Determine how many lines in the entries below include "computer". The reply should be that number and nothing else.

╭─ SOURCE DATA

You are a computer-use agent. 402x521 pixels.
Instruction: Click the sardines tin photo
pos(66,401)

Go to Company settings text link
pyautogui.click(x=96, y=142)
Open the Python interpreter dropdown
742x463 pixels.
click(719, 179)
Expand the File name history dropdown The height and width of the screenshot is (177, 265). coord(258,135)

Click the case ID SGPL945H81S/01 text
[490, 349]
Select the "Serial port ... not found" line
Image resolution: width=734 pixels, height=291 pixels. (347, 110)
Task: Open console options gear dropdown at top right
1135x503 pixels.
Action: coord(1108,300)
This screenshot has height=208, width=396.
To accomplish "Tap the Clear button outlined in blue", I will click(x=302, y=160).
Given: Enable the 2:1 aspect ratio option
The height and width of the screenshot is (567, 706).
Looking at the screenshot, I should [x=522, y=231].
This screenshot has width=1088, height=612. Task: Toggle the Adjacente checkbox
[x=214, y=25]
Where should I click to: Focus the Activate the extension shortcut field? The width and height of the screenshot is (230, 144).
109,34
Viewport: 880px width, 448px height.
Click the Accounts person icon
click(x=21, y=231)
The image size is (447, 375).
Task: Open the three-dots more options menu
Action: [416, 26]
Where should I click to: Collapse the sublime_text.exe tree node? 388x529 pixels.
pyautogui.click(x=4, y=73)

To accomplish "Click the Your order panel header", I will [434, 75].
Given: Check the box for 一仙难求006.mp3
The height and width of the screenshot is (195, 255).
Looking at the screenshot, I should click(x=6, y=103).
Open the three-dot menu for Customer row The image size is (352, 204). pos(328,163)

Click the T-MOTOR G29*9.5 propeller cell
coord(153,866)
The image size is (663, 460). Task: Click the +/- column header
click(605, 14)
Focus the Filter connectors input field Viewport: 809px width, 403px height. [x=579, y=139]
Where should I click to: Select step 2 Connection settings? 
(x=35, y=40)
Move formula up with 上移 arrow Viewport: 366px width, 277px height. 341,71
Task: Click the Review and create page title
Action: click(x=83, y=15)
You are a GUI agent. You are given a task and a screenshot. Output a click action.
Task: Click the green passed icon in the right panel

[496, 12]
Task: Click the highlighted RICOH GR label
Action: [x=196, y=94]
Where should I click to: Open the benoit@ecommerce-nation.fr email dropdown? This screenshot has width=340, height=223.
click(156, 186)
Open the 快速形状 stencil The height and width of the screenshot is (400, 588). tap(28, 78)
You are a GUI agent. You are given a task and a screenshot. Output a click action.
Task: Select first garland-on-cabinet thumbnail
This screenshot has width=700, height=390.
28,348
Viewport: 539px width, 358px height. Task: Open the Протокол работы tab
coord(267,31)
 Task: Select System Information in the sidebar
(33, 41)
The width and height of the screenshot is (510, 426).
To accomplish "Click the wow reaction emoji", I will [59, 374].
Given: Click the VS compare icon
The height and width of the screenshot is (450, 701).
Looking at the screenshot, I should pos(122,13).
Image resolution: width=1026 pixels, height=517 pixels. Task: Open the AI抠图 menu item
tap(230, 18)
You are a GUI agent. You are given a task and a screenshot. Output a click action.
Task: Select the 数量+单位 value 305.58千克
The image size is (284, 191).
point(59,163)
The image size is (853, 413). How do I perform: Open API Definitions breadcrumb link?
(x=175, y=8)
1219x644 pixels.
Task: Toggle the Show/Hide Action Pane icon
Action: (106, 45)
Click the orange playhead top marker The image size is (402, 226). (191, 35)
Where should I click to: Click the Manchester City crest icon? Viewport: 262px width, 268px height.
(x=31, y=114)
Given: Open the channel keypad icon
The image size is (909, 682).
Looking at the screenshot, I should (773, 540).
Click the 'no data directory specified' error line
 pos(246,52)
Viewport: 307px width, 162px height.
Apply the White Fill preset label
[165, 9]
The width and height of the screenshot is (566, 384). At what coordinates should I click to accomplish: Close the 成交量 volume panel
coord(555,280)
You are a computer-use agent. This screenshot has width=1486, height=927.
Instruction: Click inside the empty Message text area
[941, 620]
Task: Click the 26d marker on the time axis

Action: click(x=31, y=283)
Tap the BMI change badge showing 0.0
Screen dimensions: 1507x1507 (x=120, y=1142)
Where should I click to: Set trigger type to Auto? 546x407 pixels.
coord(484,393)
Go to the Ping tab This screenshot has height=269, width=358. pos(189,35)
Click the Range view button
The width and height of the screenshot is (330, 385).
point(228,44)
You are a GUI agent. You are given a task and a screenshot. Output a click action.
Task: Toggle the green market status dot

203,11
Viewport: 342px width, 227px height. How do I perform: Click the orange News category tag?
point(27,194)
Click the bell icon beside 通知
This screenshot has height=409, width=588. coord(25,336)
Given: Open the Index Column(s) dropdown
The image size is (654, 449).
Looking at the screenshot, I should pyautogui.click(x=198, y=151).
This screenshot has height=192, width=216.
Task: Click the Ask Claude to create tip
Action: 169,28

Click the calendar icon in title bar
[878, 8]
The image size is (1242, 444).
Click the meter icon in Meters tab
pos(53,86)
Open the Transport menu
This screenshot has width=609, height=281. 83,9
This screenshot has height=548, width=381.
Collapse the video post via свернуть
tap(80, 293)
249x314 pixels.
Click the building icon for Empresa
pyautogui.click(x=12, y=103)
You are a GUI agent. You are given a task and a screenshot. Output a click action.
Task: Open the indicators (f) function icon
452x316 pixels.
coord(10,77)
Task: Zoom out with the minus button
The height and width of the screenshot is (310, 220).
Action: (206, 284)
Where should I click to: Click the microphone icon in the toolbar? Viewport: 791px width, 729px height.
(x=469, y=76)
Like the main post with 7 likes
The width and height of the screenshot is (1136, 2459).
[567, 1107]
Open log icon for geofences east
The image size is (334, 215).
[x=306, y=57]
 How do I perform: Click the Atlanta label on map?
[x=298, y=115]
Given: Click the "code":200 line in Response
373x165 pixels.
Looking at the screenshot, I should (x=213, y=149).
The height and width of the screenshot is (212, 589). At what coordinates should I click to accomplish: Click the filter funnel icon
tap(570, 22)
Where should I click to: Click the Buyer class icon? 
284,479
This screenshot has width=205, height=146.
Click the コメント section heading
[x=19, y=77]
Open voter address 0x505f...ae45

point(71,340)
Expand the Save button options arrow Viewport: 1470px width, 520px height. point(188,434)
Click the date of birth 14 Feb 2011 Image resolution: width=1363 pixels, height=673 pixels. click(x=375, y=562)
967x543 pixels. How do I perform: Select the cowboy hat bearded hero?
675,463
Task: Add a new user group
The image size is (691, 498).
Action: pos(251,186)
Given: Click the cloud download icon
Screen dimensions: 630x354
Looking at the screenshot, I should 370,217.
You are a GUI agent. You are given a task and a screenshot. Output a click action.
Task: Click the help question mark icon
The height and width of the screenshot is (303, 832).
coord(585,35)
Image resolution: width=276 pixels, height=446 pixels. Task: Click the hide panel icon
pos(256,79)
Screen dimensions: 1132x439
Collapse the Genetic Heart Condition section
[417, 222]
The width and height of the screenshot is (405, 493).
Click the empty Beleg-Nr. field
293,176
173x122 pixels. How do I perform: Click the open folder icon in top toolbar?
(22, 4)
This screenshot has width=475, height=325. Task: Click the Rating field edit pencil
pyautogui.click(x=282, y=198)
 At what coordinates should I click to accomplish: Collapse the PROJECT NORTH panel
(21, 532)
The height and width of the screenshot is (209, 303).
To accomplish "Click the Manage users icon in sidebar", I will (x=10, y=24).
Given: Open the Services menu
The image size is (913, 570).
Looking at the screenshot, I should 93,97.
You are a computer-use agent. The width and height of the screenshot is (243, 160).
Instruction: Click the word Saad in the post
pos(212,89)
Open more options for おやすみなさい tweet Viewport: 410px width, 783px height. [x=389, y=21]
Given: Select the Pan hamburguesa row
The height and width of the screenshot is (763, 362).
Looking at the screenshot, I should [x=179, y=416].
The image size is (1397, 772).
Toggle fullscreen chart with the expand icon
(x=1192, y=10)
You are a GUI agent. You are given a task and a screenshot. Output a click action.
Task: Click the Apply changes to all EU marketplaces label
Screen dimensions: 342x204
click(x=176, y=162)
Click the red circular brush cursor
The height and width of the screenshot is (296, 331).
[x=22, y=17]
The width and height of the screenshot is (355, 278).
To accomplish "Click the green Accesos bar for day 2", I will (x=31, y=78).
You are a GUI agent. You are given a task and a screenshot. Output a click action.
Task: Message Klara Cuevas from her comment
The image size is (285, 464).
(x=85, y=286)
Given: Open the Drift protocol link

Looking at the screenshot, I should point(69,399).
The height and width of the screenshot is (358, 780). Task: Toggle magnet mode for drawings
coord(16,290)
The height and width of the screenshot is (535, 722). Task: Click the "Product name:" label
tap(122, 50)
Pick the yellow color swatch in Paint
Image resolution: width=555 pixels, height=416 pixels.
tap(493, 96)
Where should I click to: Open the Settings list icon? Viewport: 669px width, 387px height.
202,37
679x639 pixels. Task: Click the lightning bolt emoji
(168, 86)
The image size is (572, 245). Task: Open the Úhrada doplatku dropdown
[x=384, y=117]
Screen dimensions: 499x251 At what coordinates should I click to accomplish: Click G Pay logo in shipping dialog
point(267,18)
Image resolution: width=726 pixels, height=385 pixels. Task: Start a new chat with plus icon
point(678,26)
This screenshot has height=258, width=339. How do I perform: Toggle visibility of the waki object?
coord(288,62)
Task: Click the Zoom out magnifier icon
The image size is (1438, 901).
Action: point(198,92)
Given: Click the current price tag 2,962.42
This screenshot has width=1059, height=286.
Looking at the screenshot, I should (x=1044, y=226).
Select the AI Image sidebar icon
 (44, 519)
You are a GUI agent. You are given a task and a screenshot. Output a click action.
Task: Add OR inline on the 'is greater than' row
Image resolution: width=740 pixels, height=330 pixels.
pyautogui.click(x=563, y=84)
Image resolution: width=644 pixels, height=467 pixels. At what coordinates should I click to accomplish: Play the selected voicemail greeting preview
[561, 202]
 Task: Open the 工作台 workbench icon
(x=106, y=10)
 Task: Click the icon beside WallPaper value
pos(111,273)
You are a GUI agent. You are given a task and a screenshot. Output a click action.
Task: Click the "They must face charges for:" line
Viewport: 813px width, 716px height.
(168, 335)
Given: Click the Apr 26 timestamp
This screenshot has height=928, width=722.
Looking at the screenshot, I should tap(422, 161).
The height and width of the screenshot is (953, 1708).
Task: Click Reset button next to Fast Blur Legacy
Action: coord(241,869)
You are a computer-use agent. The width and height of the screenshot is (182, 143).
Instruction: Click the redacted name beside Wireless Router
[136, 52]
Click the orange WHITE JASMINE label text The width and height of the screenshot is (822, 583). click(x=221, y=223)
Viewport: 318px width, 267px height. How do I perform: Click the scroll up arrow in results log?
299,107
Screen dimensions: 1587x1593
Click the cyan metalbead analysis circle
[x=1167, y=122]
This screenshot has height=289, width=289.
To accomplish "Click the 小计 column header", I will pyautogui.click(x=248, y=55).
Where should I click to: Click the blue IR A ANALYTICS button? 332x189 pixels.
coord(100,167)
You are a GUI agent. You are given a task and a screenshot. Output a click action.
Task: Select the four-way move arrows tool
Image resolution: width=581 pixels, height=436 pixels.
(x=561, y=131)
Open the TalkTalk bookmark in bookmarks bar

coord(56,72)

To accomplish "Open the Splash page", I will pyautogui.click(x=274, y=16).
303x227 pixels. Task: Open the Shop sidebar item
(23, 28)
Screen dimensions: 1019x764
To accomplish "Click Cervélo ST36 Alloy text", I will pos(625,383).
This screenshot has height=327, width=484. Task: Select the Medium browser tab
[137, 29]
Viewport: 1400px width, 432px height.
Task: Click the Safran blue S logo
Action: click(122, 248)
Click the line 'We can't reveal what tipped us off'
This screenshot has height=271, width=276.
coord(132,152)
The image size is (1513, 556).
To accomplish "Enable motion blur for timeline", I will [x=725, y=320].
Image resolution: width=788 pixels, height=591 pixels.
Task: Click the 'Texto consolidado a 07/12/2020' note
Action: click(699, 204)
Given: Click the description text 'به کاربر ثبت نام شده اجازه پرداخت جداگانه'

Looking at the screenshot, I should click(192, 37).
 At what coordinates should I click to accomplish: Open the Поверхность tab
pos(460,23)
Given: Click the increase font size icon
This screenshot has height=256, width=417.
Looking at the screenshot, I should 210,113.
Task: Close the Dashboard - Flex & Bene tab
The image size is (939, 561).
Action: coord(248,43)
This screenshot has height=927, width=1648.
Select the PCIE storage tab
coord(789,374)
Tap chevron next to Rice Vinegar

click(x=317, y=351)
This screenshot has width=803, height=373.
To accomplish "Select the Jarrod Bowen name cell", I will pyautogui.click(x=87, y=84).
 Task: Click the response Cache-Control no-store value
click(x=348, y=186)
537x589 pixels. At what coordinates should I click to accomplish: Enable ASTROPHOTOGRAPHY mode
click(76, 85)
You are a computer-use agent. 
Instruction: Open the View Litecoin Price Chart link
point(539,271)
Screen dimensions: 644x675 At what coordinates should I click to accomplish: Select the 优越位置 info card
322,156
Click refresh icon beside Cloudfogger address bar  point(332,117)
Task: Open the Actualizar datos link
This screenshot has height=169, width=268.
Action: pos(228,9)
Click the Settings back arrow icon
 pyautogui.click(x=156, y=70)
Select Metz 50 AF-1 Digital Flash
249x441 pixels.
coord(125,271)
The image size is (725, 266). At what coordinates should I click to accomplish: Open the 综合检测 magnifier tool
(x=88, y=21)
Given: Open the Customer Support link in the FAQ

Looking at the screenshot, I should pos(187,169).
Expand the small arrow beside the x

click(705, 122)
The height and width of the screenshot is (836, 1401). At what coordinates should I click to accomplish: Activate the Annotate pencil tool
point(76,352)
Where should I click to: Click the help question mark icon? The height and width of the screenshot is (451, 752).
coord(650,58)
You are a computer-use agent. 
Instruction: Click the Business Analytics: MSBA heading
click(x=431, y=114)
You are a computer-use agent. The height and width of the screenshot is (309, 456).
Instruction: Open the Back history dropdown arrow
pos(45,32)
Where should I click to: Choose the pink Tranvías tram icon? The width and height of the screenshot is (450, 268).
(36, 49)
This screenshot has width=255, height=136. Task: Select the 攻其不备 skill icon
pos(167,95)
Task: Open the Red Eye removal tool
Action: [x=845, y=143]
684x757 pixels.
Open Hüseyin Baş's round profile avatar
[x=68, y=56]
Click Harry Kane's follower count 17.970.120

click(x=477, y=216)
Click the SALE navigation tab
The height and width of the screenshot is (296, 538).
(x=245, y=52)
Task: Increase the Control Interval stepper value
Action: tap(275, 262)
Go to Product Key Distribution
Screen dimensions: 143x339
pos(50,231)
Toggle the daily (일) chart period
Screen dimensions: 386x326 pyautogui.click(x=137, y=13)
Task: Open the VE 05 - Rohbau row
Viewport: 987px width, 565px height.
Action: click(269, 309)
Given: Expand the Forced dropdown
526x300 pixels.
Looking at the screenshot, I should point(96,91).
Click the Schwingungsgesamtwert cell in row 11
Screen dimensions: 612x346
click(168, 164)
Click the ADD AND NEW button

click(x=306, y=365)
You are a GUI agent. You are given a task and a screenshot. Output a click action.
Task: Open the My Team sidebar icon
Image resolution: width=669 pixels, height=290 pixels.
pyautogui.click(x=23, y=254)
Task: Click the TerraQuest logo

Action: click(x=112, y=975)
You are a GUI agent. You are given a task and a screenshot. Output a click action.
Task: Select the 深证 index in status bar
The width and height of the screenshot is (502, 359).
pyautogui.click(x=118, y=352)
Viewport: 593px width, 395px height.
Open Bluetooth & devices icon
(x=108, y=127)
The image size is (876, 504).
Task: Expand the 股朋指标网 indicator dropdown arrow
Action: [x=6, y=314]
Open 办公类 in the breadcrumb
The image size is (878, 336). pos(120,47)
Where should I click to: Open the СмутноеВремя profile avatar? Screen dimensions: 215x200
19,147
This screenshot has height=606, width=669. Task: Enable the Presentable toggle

╰─

* _PROBLEM SOLUTION_
7